Second, and most important, I must state that this post describes eating disorder behaviors and a review of a movie that focused on eating disorders. I am not trying to trigger anything in anyone. ❤
Okay, so Netflix released a movie on Friday called To the Bone. (seriously, boan again.) When I first saw the preview for this movie, I hadn’t yet fully admitted to having an eating disorder, and was really shocked when I had the reaction that I did to it. I became extremely uncomfortable and anxious and wanted Hubby to turn the preview off. I had no idea why I was so triggered by that preview, especially since the main focus was Anorexia, and that’s not something I suffer from. That was actually the start to what is now me treating my disorder. (among many other events that happened all at once.)

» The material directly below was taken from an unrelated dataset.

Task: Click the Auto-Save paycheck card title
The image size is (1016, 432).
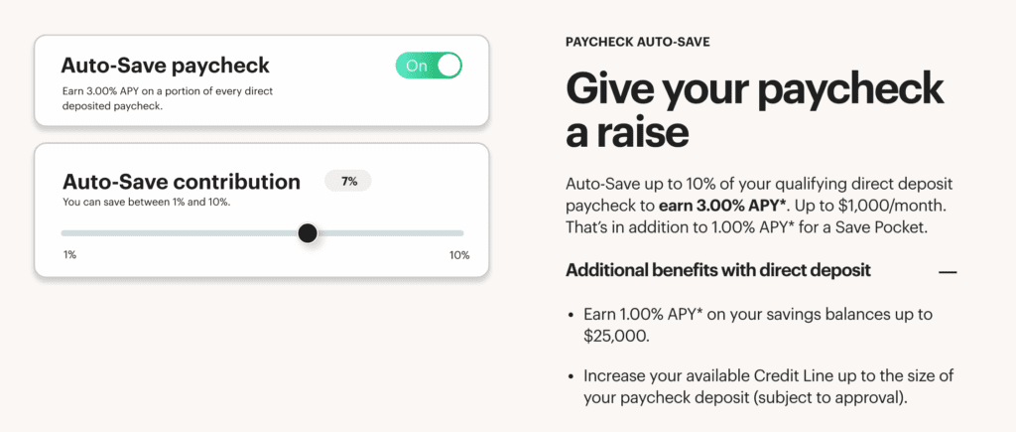Action: click(x=166, y=66)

I saw that the movie was released and for some reason I just really wanted to watch it. So after a wonderful (and successful non-binging) night of dinner at a friend’s house, I curled up on the couch with my husband and turned it on. I became very, very nervous before it even started. I just didn’t know what to truly expect, but I started to remember how the preview made me feel.

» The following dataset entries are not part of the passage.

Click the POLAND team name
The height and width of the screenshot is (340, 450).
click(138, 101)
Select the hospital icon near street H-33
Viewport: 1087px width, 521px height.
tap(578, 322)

So here’s where I’ll say that this movie was funny. That is the truth. I cracked up a few times. While watching it, I wasn’t triggered. Again, WHILE WATCHING IT I wasn’t triggered. I actually spent the whole time being like, oh, this is totally fine. IT’S A TRAP, Y’ALL. Unfortunately when it was over, that’s where the real “fun” began. Suddenly I busted into tears and started having obsessive thoughts and memories enter into my head. I started “body checking” myself and the self-loathing set in. Then, I realized that they very much did not use the opportunity to really focus on a much needed look at ALL eating disorders, just anorexia and slightly bulimia. Binge eating was “there”, but basically ignored and wrongfully depicted. I was actually shocked because I read that the movie was made by people that struggled with eating disorders…. so I was so confused how they could leave so much out and show so much wrong. (Now, here’s where I say that everyone obviously has different experiences. I can’t speak for every single person that has a disorder and I’m certainly not the boss of how anyone’s opinion should be on this movie)

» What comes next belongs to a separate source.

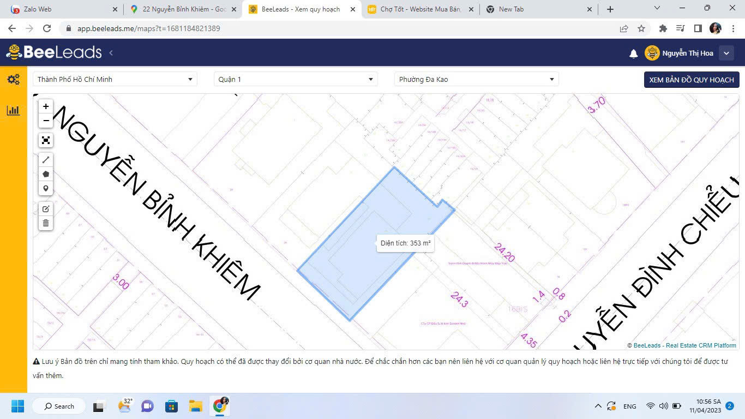Toggle fullscreen map view

[46, 140]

Then I started remembering that I hated my body/myself so much growing up that I would actually pray to God and ask him to give me the ability to be anorexic. I viewed anorexia as something to be admired. Those people had such amazing will-power. I didn’t view them as people with a serious deadly disease, I viewed them as strong. And I hated myself for not being like them. I hated myself for not being strong enough to resist food, because believe me… I tried.
It has been about 14 hours since I watched the movie and my mind is still in “obsessive mode”. I’ve weighed myself several times (yes, I found the scale) and I’ve body checked obsessively. I’ve talked down to myself and it’s been bad. I’m working on distraction, but mostly I’m working on telling you what having an eating disorder is really like.
I was actually extremely proud of my husband as he watched it. When they showed how the parents were treating her disease, he was shocked and said, “Those parents are in desperate need of a support group”. Which yes, my husband has attended for me.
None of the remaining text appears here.